Fused deposition modeling (FDM) is an additive manufacturing technology commonly used for modeling, prototyping, and production applications. The technology was developed by S. Scott Crump in the late 1980s and was commercialized in 1990. The FDM technology is marketed commercially by Stratasys, which also holds a trademark on the term.
Like most other additive manufacturing processes (such as 3D printing and stereolithography) FDM works on an "additive" principle by laying down material in layers. A plastic filament or metal wire is unwound from a coil and supplies material to an extrusion nozzle which can turn on and off the flow. The nozzle is heated to melt the material and can be moved in both horizontal and vertical directions by a numerically controlled mechanism, directly controlled by a computer-aided manufacturing (CAM) software package. The model or part is produced by extruding small beads of thermoplastic material to form layers as the material hardens immediately after extrusion from the nozzle.
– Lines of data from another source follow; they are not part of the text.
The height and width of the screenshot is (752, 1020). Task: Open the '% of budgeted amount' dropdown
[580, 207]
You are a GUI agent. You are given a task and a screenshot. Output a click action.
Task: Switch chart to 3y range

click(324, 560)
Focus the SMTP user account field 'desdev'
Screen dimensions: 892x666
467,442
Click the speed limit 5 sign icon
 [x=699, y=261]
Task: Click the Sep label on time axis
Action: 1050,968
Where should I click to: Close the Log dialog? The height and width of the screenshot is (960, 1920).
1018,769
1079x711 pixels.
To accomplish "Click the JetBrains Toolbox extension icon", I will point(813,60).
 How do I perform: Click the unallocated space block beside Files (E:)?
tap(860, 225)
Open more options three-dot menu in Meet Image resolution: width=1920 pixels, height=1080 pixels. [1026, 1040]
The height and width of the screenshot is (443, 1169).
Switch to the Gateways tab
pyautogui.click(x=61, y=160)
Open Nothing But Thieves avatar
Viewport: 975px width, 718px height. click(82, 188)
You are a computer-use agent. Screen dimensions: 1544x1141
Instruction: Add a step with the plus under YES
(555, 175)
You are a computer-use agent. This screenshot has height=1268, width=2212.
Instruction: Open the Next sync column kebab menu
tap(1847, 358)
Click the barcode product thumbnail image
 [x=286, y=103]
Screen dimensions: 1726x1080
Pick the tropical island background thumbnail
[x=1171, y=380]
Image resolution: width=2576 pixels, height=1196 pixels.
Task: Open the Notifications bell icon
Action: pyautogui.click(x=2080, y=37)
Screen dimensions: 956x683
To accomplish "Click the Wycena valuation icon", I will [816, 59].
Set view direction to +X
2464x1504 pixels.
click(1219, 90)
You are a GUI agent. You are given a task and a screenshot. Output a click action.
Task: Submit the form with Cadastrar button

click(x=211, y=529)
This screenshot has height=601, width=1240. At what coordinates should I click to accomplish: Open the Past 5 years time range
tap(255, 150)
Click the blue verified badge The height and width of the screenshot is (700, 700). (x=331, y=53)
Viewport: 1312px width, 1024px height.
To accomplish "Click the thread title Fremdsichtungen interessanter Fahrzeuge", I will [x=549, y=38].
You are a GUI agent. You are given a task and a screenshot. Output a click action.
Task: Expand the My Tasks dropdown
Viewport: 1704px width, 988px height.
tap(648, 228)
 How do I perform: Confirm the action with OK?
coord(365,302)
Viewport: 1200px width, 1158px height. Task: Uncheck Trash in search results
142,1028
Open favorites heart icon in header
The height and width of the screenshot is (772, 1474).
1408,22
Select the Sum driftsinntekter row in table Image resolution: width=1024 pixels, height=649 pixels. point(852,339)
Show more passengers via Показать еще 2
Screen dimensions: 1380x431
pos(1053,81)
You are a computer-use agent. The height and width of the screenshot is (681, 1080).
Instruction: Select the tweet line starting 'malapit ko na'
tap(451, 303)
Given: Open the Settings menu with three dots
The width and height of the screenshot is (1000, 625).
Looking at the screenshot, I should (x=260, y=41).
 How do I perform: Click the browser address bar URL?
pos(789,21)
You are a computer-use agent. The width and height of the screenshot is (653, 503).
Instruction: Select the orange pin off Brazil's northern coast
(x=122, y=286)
Several materials are available with different trade-offs between strength and temperature properties. As well as acrylonitrile butadiene styrene (ABS) polymer, the FDM technology can also be used with polycarbonates, polycaprolactone, polyphenylsulfones and waxes. A "water-soluble" material can be used for making temporary supports while manufacturing is in progress. Marketed under the name WaterWorks by Stratasys, this soluble support material is quickly dissolved with specialized mechanical agitation equipment utilizing a precisely heated sodium hydroxide solution.